Open joethreepwood opened 1 year ago
PostHog user/acolyte here, chiming in :)
I'm kind of surprised to see you adding this feature (and the associated complexity) to your product for something that seems so unrelated to your core mission as I understand it (helping companies understand user behavior and drive product improvement).
Make it easy to inject code (such as the aforementioned feedback forms or service update banners) based on cohorts (i.e. happiest users, beta-testers, etc.)?
Most site-builders I know (Squarespace, Wix, Appdrag, Strikingly, etc.) have this feature, and if you're building your site from scratch, why wouldn't you inject the code yourself?

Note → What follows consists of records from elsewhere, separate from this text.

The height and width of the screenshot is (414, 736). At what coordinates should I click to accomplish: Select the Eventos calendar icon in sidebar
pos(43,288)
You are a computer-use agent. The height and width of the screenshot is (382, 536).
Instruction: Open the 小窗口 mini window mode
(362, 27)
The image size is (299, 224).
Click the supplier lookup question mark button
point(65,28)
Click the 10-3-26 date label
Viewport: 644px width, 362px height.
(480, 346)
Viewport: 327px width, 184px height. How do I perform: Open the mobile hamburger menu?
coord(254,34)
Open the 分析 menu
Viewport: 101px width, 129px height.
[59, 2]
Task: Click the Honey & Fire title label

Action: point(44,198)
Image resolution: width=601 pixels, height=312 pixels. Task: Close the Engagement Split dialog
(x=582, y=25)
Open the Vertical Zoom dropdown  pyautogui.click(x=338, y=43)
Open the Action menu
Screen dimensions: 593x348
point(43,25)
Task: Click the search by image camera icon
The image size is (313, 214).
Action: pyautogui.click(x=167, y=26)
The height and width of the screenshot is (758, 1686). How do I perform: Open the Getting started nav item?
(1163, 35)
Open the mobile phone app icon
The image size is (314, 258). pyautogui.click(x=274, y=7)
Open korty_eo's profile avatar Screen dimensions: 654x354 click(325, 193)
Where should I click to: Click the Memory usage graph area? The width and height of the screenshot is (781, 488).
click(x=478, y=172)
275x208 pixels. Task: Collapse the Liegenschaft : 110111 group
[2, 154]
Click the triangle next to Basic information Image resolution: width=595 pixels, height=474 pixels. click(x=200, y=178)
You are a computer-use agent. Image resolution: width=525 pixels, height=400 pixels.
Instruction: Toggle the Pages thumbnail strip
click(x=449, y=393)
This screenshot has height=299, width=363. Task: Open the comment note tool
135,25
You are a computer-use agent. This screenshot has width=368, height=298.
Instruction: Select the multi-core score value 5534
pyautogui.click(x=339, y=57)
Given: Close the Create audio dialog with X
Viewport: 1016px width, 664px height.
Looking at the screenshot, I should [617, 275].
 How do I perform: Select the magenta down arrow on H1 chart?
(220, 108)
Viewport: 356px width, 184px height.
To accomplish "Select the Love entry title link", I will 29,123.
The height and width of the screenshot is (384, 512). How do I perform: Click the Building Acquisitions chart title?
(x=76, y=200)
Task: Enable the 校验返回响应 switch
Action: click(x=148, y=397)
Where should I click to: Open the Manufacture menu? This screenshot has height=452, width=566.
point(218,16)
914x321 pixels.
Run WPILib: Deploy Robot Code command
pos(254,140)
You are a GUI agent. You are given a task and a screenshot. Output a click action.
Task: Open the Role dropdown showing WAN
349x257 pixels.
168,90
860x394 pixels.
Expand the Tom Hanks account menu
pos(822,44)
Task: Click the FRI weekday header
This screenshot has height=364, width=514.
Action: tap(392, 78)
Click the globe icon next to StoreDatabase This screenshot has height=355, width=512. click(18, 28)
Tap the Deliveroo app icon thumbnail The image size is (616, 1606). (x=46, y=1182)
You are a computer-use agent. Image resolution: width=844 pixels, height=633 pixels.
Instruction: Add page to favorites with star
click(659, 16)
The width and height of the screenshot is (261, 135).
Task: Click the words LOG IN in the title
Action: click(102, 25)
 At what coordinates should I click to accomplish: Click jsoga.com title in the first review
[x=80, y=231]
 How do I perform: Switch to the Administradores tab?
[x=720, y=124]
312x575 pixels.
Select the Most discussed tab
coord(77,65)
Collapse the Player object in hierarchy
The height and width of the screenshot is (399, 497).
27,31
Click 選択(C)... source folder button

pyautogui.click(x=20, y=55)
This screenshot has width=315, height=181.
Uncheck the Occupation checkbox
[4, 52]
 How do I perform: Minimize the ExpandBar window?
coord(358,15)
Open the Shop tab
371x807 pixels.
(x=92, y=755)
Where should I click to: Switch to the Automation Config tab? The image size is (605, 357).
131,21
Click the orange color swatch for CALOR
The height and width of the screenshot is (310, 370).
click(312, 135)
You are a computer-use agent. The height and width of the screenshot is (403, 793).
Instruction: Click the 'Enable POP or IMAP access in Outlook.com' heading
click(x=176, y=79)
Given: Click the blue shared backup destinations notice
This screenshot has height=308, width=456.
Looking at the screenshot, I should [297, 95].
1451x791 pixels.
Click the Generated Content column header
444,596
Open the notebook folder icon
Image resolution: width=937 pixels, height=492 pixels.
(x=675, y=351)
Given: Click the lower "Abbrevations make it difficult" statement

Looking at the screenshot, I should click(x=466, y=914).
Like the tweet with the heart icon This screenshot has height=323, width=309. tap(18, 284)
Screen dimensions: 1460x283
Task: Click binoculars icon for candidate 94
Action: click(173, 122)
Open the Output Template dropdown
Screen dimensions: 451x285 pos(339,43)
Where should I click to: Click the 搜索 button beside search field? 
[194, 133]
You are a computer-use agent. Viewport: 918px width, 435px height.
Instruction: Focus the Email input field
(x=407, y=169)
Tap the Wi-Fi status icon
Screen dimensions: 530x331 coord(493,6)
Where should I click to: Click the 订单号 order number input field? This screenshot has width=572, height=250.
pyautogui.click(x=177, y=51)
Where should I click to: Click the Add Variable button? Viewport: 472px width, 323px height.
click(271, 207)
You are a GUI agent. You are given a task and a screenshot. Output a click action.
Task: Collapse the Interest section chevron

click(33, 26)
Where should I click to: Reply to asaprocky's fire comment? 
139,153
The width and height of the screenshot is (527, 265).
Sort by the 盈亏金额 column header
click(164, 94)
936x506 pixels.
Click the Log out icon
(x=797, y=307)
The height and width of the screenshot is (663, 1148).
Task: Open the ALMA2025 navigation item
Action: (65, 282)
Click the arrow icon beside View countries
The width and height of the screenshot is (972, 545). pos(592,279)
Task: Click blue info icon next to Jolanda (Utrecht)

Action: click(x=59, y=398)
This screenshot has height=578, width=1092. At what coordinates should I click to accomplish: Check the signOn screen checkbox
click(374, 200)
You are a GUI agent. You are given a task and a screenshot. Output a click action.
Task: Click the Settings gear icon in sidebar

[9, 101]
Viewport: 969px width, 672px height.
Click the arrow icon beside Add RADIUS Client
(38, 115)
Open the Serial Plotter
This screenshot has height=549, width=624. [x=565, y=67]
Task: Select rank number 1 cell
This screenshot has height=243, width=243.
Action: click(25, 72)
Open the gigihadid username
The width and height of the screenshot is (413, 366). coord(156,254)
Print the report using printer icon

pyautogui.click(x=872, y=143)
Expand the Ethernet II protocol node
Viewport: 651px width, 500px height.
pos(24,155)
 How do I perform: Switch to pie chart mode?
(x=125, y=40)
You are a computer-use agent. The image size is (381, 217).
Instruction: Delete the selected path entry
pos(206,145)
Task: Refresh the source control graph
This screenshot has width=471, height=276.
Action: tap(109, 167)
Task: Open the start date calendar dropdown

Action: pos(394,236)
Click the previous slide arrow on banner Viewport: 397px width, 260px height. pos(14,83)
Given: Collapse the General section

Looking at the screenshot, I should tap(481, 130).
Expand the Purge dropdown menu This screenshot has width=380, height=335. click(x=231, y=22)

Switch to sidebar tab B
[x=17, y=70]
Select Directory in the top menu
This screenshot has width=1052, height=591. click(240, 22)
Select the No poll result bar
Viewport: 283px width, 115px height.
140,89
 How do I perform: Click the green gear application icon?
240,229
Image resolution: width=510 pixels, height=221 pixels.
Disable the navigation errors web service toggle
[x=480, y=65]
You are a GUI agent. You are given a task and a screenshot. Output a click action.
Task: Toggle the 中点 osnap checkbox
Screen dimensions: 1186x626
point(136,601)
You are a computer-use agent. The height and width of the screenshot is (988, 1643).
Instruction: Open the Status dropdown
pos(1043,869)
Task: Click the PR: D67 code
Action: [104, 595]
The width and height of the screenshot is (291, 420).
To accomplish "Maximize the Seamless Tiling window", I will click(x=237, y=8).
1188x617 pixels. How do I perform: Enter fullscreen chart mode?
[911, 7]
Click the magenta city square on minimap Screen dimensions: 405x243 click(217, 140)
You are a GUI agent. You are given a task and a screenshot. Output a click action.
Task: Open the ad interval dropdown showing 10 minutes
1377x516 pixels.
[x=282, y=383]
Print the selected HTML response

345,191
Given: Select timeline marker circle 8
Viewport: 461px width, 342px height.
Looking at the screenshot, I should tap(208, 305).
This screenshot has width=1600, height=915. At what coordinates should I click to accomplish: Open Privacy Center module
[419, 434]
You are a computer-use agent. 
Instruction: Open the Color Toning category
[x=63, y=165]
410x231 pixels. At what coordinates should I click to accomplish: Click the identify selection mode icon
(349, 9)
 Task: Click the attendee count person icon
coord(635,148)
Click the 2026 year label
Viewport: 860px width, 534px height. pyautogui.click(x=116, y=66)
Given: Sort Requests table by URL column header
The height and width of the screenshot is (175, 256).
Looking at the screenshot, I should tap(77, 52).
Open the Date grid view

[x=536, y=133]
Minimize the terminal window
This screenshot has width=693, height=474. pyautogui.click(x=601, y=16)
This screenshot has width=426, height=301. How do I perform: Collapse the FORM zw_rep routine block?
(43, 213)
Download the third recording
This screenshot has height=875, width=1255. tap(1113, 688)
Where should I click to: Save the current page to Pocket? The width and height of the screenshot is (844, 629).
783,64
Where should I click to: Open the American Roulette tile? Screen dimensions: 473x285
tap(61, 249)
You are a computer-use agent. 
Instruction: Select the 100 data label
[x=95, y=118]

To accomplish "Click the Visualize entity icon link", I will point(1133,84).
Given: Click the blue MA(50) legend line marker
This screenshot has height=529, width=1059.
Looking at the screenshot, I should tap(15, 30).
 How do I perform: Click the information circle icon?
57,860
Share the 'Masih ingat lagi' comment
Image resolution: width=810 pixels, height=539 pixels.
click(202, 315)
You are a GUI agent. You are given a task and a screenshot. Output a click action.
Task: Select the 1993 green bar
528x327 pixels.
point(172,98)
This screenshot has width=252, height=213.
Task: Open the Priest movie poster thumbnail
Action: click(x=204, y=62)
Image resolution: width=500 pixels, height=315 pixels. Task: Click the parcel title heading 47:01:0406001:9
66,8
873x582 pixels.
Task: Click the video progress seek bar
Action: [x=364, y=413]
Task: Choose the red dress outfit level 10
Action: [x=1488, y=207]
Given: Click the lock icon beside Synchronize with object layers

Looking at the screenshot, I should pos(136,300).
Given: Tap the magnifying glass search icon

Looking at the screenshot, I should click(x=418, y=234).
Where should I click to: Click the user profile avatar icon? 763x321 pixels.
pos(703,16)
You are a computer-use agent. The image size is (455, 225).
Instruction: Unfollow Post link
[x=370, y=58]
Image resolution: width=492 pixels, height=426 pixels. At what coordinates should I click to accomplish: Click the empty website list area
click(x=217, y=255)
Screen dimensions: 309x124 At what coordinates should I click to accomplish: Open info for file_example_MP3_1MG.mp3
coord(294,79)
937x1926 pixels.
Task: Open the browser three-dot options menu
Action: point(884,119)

The people I see using the 'copy/paste code injection' tool the most often are marketing teams that want to use third party tools (cookie banner managers, feedback form apps, other analytics tools, etc.) and I'm a bit afraid of giving them this ability vs. relying on the standard routes (going through the development/web teams at their company).
I guess I'm fearful that this feature would be hard to maintain/support in production (given the intended non-technical audience, sorry Joe! No disrespect intended to Marketers! ), taking resources away from supporting and developing more core features. Cheers!
:posthog-love:
Hey @danielthedifficult , thanks for the feedback!
Perhaps to clarify, we're not really offering this as a way for PostHog users to inject code, but for PostHog apps to do so, and we currently have no plans to build a "inject any random code on my site" apps, like Google Tag Manager.
The example usecases for this are feedback forms and other small popups or widgets that can be used to gather a few extra pieces of data, which then get captured as PostHog events.
Some users want full control over their single page apps' behaviour and design, and would never even consider enabling a site app like "notification bar" or "pineapple mode". Some people built their app via Squarespace and are heavily in their ecosystem (I haven't used their product, only seen it on YouTube).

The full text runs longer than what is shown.